Parts of Hobbs in the oil patch, for example, would share the northern-based district that includes Santa Fe; part of the South Valley and West Side of Albuquerque would be linked with Carlsbad; and the rest of Albuquerque would share a district with Roswell.
The net effect politically, according to analysis by FiveThirtyEight.com, would be a 2nd Congressional District more friendly to Democrats.
The district is now about 14 percentage points more Republican than the nation as a whole, according to FiveThirtyEight.com, and the Peoples Map would make the district lean 1 point toward Democrats.
Will Democrats draw maps to favor their political interests?
For the first time in 30 years, Democrats control the Governor’s Office and both chambers of the Legislature during a redistricting year.
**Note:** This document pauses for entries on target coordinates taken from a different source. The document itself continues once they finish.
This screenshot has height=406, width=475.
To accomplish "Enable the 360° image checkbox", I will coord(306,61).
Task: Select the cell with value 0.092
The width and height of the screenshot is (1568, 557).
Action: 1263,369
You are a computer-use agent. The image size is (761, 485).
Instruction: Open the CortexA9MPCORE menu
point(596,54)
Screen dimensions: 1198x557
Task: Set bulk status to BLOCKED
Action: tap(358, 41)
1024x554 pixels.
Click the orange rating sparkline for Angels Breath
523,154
Democratic House Speaker Brian Egolf faced criticism earlier this year after he slammed the idea of turning map-making over to an independent commission. A closely divided state House, he said, would undermine the push for progressive priorities.
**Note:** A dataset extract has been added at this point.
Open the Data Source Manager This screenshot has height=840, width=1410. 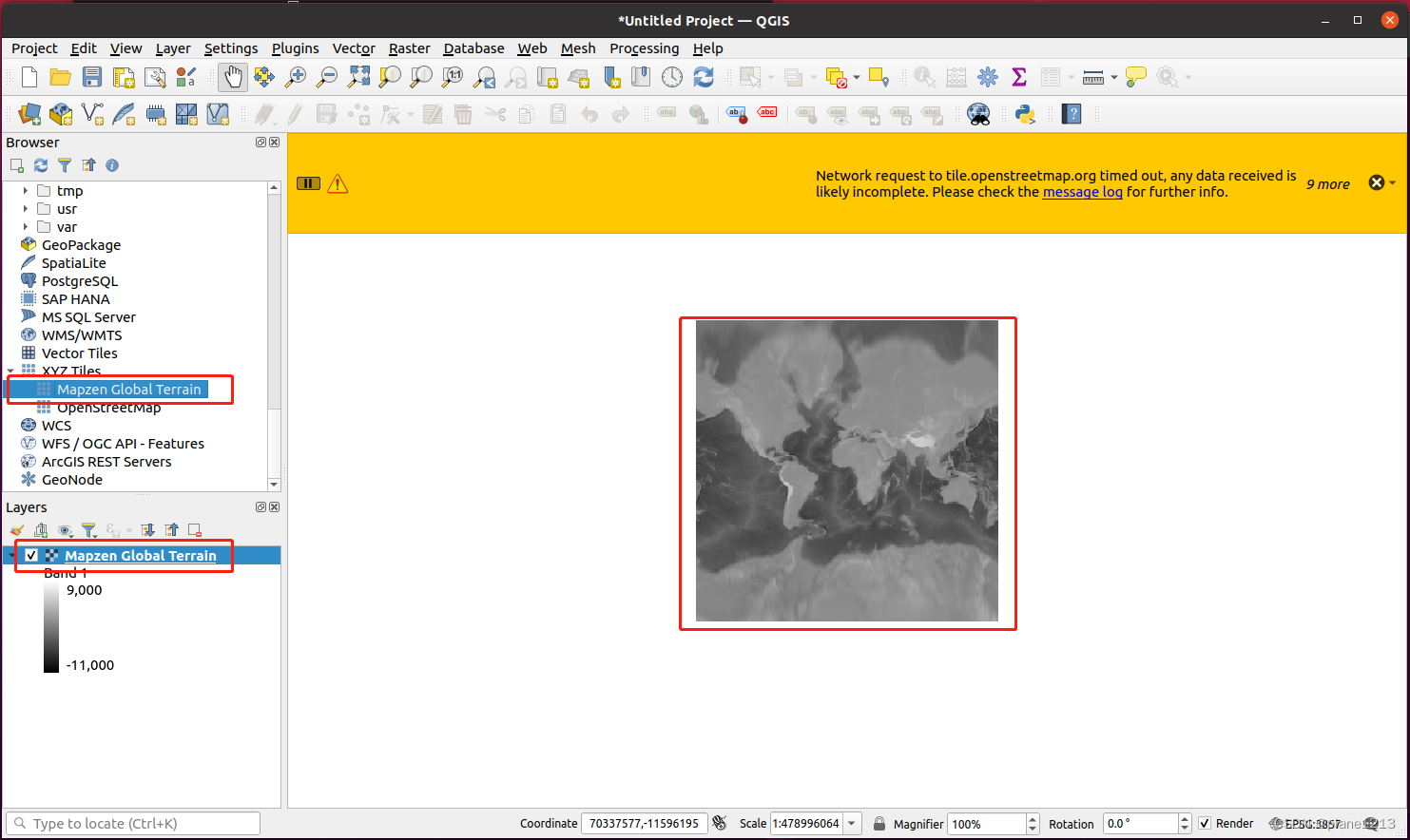click(x=29, y=113)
But Egolf also has pledged to support fair maps, and he ultimately helped pass legislation creating the citizens committee.
How can the public participate?
The state Capitol will be open to members of the public who show proof that they’re vaccinated against COVID-19. Firearms are prohibited.
Lawmakers typically accept public testimony during committee hearings, and most proposals go through more than one committee.
In-person testimony will be an option for people inside the Capitol, and lawmakers also plan to include a virtual component for online testimony by Zoom. How much public comment to take is at the discretion of the committee chairperson.
The proposals for Congress and the state Senate are expected to start in Senate committees, and the proposed maps for the state House and Public Education Commission are likely to start in House committees.
Visit nmlegis.gov and click on “What’s Happening” for meeting agendas and schedules. Click “Webcast” to watch live video.
The redistricting committee’s work is available at nmredistricting.org.